Brief:
After finding the line with "The height and", restate it and each remaining line of the material word for word, omitting every picture.

Source data:
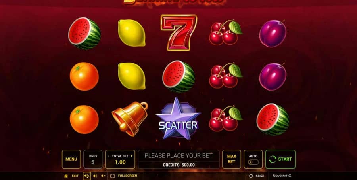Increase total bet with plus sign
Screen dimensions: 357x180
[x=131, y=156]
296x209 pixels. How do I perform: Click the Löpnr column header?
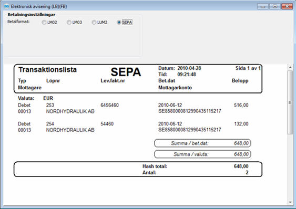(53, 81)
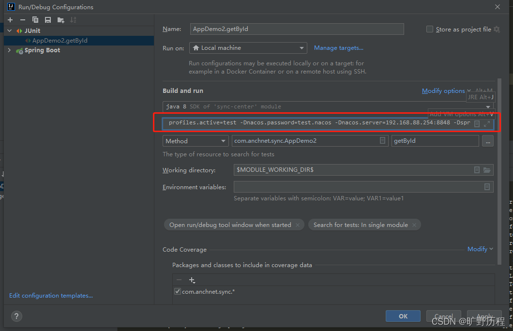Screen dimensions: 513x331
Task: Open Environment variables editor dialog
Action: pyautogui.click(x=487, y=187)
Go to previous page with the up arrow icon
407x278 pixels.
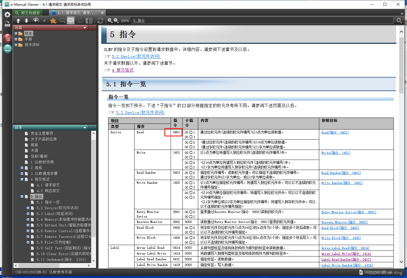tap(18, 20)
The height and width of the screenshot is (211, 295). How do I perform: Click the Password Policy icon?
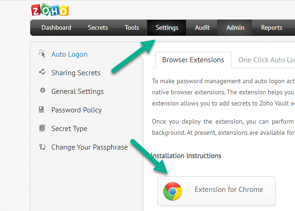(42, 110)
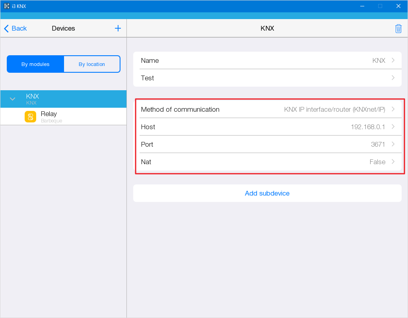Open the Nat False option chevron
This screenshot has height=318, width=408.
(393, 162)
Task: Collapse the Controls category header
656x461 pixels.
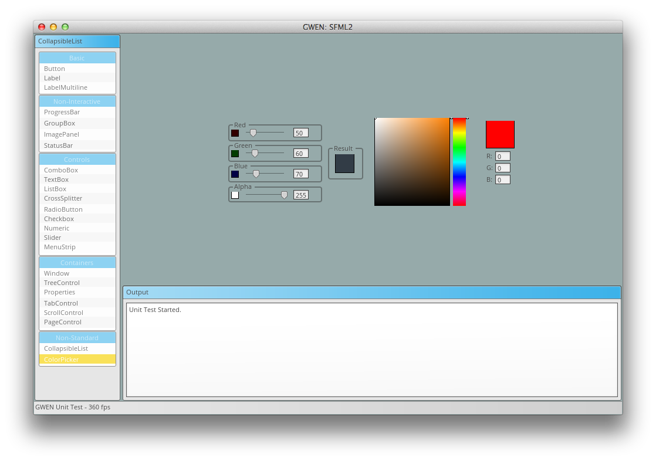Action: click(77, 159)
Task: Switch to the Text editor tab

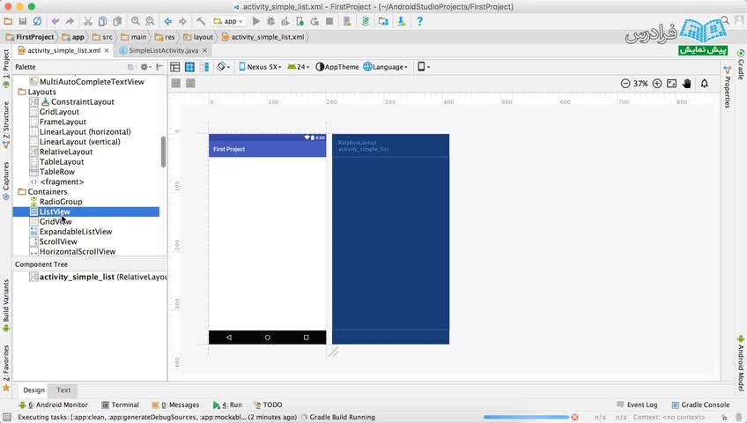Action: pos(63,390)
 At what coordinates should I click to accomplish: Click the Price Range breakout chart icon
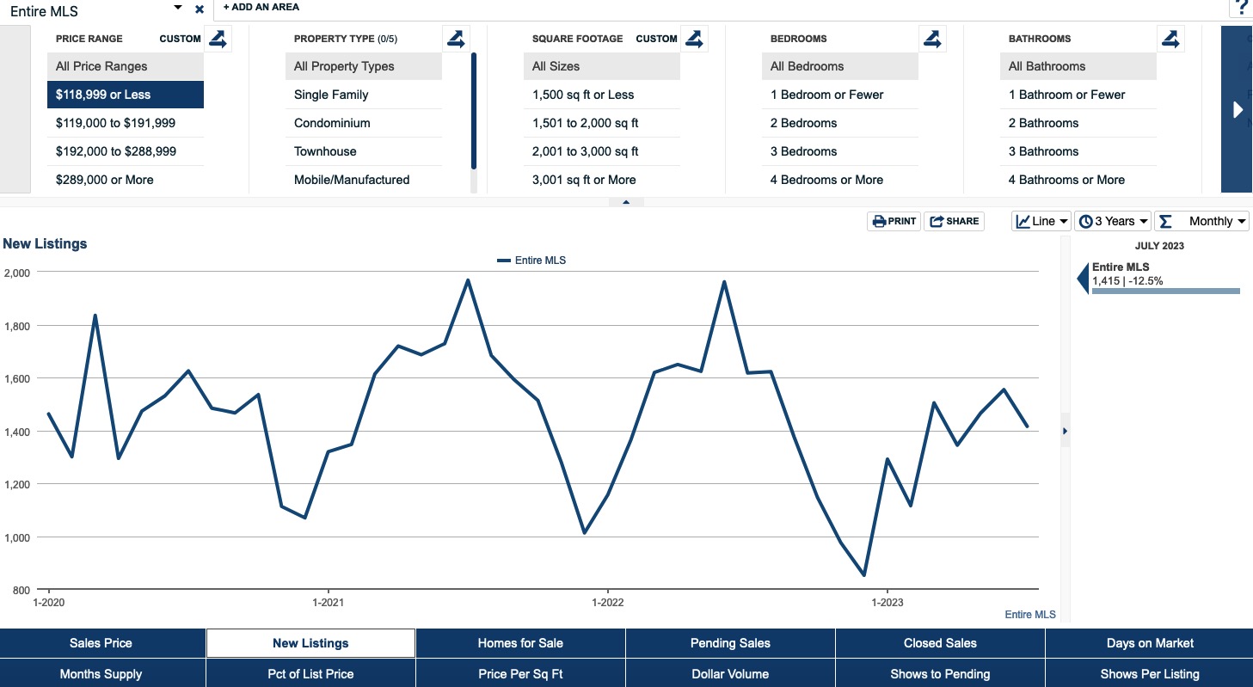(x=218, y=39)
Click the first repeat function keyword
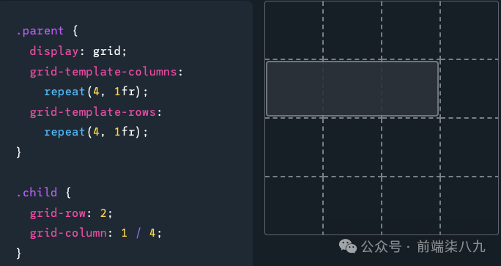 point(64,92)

Answer space:
The height and width of the screenshot is (211, 295). How do I perform: Click the Password Policy icon?
(42, 110)
Open the Nat False option chevron
This screenshot has height=318, width=408.
(393, 162)
Task: Collapse the Controls category header
656x461 pixels.
Action: click(77, 159)
Task: Switch to the Text editor tab

Action: pos(63,390)
 At what coordinates should I click to accomplish: Click the Price Range breakout chart icon
(x=218, y=39)
Click the first repeat function keyword
 point(64,92)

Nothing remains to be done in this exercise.